• [Requirements]
[a] Summarize the forum thread in two sentences.
[b] Turn the paragraph of the forum thread that begins "I'd appreciate any feedback" into a short bulleted list that keeps its main points.
[c] Resume the forum thread after its final reply and write what comes next.

─── Document text

# Tutorial on how to take better landscapes. Feedback welcome.



## RoiSoleil (Jan 20, 2016)

I've just finished putting together a guide to taking better landscape photographers. It's aimed at novice photographers who are interested in getting into landscape photography. That said, there might be a few tips that intermediate photographers might find useful. It's really just based on what I've learnt over the years.

<Link removed>

I'd appreciate any feedback as it's my first real attempt at doing anything like this. I teach workshops on a regular basis but I've never really written a tutorial. Do you find it easy to follow? Is there anything you disagree with? How would you improve it?

If this one is useful to enough people, I plan to write a few more. It was actually quite enjoyable to put together.


----------



## Light Guru (Jan 20, 2016)

Everything you talk about is talked about in 20 million other places online I didn't see anything unique to yours.

──────
─── Dataset content

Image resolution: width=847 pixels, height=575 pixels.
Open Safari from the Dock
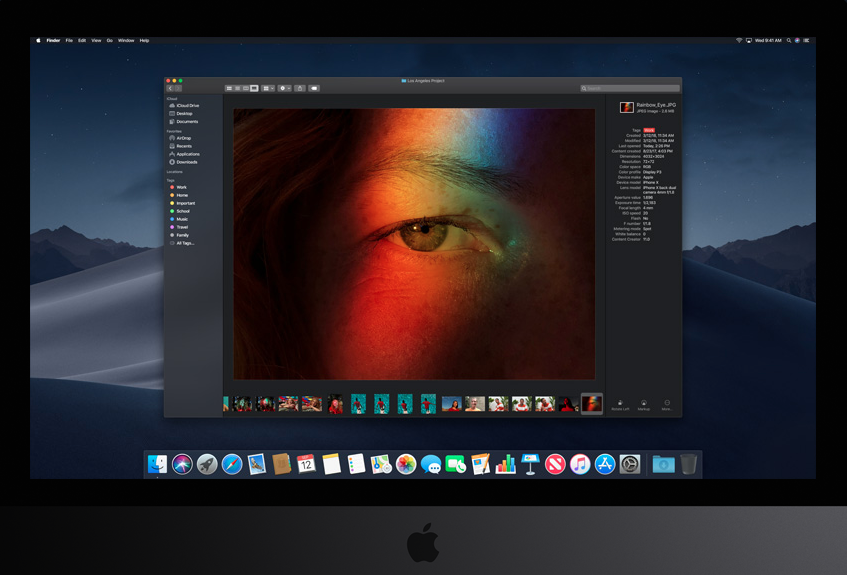[232, 464]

──────

• [Expected outputs]
[a] RoiSoleil shares a newly finished guide to landscape photography, aimed mainly at novices and based on what RoiSoleil has learned over the years, and asks whether it is easy to follow and how it could be improved. A reply from Light Guru says everything in it is covered in countless other places online and that nothing in it seemed unique.

[b]
- Feedback is welcome, since this is a first real attempt at anything like this.
- The poster teaches workshops regularly but has never written a tutorial.
- Questions for readers: Is it easy to follow? Is there anything you disagree with? How would you improve it?

[c]
Also your title is a bit misleading. Half of your images would technically be considered  cityscapes not landscapes. 


Sent from my iPhone using Tapatalk


----------



## tirediron (Jan 20, 2016)

You're welcome to post the article, in its entirety here, but TPF does not permit link backs to your own 'site.


----------



## RoiSoleil (Jan 20, 2016)

tirediron said:


> You're welcome to post the article, in its entirety here, but TPF does not permit link backs to your own 'site.



Apologies. You can delete the thread and I'll format the article to post here in its entirety.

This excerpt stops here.